Biden Politics Trump

RFK Jr Out, Trump-Biden Rematch Looms

Robert F. Kennedy Jr. nearly met the polling threshold for the upcoming presidential debate, but due to the Thursday deadline and difficulties with ballot access, he won’t be on stage. CNN, hosting the June 27 debate in Atlanta, announced that the independent candidate did not meet their rules after the midnight deadline passed, indicating a significant setback for Kennedy’s campaign.

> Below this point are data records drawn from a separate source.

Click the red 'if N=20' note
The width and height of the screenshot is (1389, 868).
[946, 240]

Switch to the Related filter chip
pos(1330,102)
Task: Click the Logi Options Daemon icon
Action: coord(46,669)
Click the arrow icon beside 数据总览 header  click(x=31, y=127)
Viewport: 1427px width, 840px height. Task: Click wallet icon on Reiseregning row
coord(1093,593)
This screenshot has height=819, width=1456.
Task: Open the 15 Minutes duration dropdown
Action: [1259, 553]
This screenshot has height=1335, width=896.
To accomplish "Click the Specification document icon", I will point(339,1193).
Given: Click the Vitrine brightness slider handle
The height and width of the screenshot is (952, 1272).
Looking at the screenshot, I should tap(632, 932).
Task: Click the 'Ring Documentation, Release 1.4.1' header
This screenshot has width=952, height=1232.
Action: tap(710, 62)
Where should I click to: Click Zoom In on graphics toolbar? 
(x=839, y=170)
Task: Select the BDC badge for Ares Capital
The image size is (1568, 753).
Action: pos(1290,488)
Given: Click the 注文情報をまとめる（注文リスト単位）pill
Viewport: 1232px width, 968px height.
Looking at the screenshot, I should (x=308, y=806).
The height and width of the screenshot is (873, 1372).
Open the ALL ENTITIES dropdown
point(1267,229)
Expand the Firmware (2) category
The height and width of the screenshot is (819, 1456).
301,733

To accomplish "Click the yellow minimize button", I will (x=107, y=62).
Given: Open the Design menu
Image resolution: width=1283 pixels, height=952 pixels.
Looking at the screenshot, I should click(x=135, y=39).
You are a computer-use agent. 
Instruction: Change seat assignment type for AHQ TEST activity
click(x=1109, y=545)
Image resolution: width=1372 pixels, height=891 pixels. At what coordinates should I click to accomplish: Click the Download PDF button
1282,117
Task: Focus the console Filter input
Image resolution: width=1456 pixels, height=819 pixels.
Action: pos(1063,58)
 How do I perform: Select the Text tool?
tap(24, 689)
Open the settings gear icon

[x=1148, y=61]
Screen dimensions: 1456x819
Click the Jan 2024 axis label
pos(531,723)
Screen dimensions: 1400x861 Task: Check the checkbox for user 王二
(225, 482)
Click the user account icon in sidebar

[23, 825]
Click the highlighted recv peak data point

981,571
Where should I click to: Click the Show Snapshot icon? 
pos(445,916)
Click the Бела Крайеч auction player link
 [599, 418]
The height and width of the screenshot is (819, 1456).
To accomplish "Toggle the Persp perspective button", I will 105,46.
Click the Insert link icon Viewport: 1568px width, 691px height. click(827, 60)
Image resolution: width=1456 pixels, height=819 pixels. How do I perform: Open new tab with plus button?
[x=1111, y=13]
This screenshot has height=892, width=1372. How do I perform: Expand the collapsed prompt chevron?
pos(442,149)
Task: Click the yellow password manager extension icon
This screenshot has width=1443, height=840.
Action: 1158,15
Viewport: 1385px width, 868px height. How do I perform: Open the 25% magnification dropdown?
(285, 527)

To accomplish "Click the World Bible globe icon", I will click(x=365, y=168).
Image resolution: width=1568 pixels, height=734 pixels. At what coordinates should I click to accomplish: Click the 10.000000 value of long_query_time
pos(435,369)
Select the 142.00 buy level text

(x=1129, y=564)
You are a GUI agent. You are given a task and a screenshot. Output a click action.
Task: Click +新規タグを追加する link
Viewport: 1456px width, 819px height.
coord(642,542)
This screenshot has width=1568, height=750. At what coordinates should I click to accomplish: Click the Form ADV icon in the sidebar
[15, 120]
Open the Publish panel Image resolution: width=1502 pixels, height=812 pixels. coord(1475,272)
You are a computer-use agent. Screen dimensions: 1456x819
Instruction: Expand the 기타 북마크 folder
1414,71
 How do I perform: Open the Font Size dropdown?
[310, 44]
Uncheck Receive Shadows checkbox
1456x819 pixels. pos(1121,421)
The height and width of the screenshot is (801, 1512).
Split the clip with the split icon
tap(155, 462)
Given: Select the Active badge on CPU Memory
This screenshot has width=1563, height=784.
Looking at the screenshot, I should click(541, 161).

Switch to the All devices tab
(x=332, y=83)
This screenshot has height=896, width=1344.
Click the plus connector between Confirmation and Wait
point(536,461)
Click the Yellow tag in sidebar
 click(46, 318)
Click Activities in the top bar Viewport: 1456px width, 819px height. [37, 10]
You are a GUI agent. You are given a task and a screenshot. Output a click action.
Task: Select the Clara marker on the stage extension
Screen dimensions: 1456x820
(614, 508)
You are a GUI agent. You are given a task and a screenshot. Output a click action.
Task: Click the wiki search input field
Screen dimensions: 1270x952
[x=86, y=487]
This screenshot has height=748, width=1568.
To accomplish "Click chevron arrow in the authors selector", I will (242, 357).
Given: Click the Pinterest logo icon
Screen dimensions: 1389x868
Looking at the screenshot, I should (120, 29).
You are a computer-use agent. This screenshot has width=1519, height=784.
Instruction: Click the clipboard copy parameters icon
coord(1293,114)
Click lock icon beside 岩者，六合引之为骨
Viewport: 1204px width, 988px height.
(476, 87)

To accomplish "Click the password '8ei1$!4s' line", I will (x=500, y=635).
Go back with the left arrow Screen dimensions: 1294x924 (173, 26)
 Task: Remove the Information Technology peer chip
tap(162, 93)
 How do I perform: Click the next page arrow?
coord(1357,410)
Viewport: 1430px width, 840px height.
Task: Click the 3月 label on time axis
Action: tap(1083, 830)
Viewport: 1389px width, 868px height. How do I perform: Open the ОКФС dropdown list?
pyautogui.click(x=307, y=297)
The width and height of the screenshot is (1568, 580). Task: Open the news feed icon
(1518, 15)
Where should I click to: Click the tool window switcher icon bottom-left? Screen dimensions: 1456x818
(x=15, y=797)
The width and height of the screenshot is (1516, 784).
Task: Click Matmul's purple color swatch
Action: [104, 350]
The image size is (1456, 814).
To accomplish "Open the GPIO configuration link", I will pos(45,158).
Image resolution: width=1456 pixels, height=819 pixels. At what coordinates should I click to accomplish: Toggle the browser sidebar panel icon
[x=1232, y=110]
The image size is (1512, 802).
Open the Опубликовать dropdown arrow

Kennedy had reached the 15% polling threshold in three out of four qualifying national surveys, highlighting his potential to be a spoiler in the anticipated rematch between President Joe Biden and former President Donald Trump. However, his inability to secure a fourth survey and gain ballot access in enough states to reach the required 270 electoral votes hampers his chances. Despite claims of unfair treatment by CNN, the reality of meeting the network’s criteria proved insurmountable.

The Kennedy campaign has faced significant challenges in gaining ballot access across all 50 states, a monumental task for any third-party candidate. The campaign asserts it has been approved for ballot access in nine states and collected enough signatures in 14 others. In theory, this would give Kennedy access to 310 electoral votes, but many of these states have yet to certify him, and they are unlikely to do so in time for the debate. CNN reported that he is on the ballot in only six states, totaling 89 electoral votes, a far cry from what is needed to be a serious contender.

Kennedy’s campaign filed a complaint with the Federal Election Commission (FEC), accusing CNN of colluding with the Biden and Trump campaigns to exclude him from the debate. The complaint argues that the debate criteria were designed to ensure Biden and Trump’s participation, breaching federal campaign finance laws. Kennedy also pointed out that since Biden and Trump are presumptive but not official nominees, they do not yet have access to 270 electoral votes, a point CNN disputed by citing state laws favoring major party candidates.

The Trump campaign, meanwhile, has expressed willingness to have Kennedy on the debate stage. Trump’s national press secretary, Karoline Leavitt, stated that Trump believes any candidate who qualifies for the ballot should be allowed to present their case to voters. Leavitt accused Biden and the Democrats of using financial and legal means to prevent Kennedy’s ballot access, claiming they fear Kennedy will pull more votes from Biden than from Trump. The Democratic National Committee declined to comment, and the Biden campaign has previously argued that Kennedy would draw votes away from Trump, not Biden.